PROBLEM: The records below hold a stretch from the line with "You are a computer-use" through the line with "Instruction: Click the 邮箱 email input field"; return exactly those lines, ends included, and nothing more.
:: RECORD EXTRACTS ::
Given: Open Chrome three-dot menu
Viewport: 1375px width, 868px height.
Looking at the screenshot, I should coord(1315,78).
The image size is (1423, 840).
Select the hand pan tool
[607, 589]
:::
:: RECORD EXTRACTS ::
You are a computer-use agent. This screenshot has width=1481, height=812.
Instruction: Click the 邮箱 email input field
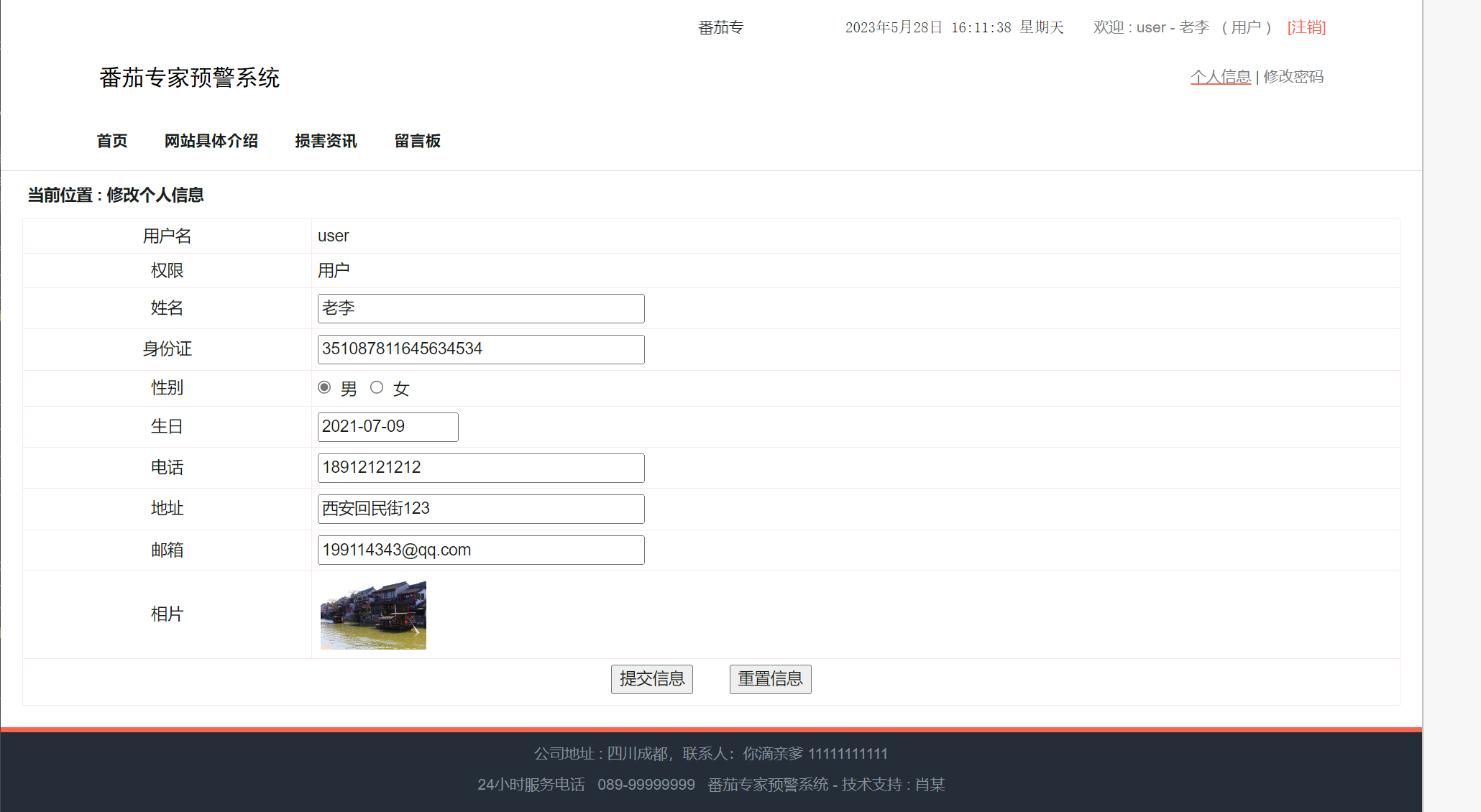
:::
:: RECORD EXTRACTS ::
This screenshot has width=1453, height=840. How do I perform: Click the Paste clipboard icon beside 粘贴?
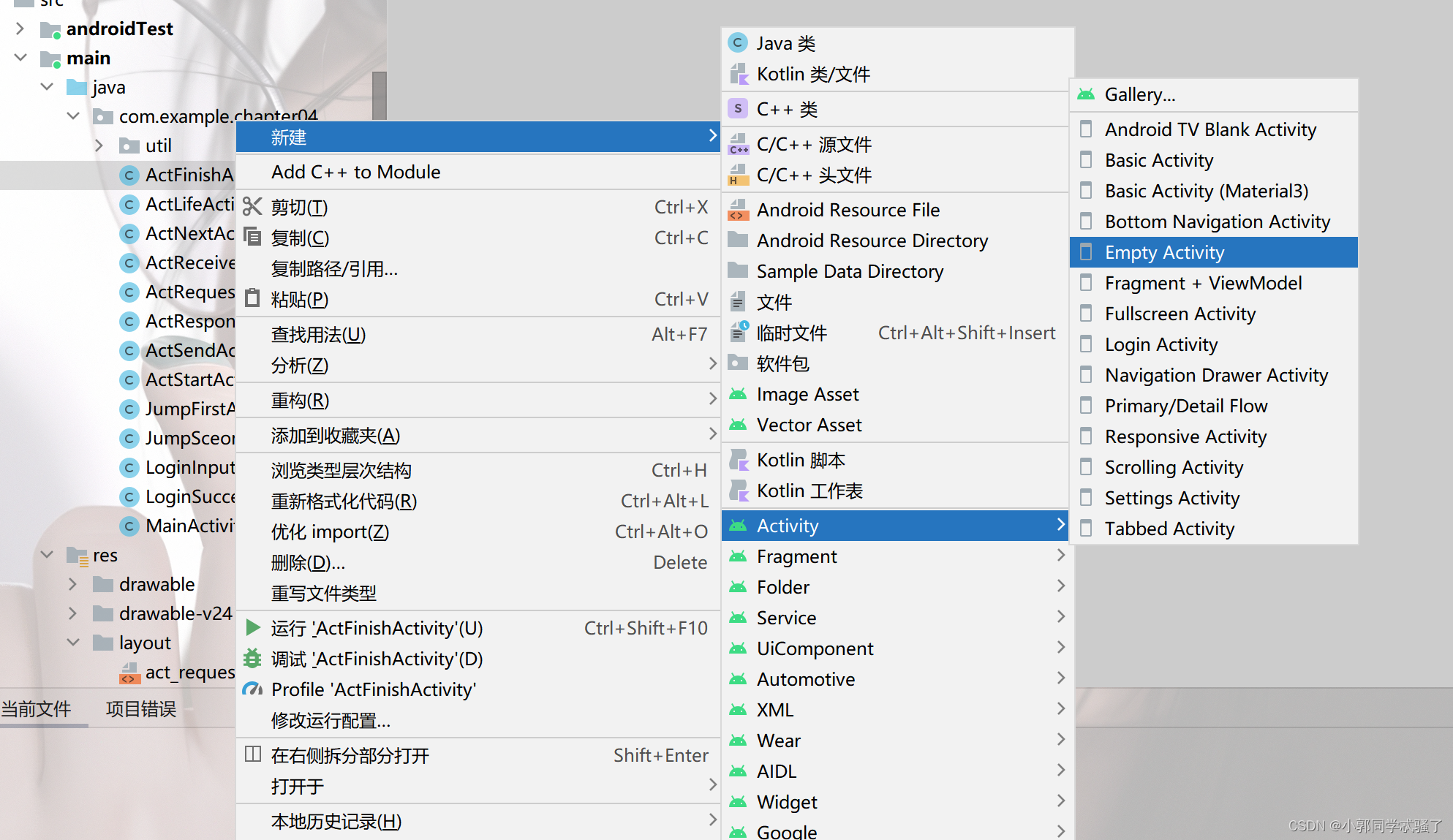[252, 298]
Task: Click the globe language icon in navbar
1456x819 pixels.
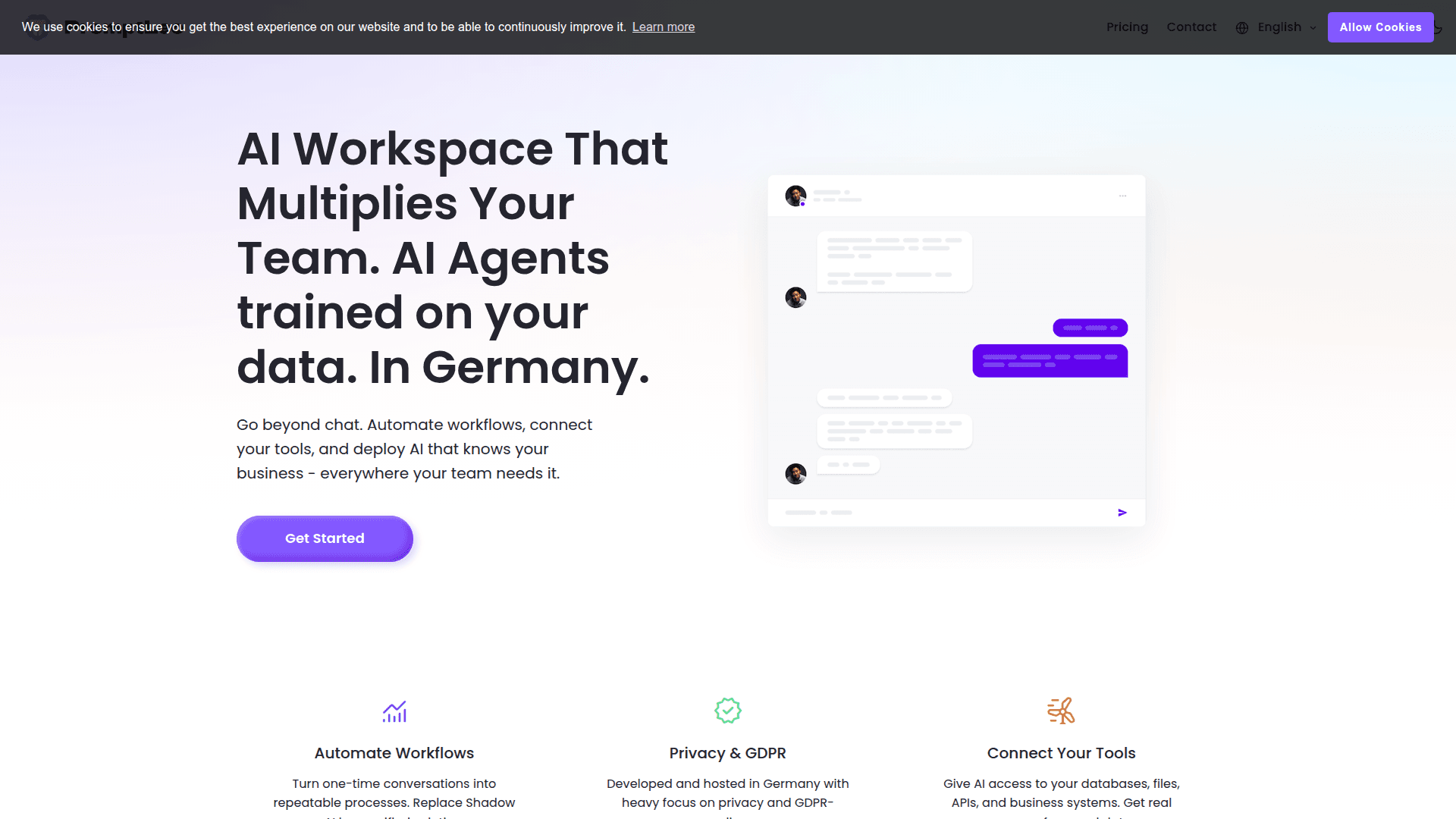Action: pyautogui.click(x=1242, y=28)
:::
OUTPUT:
You are a computer-use agent. This screenshot has width=1481, height=812.
Instruction: Click the 邮箱 email input field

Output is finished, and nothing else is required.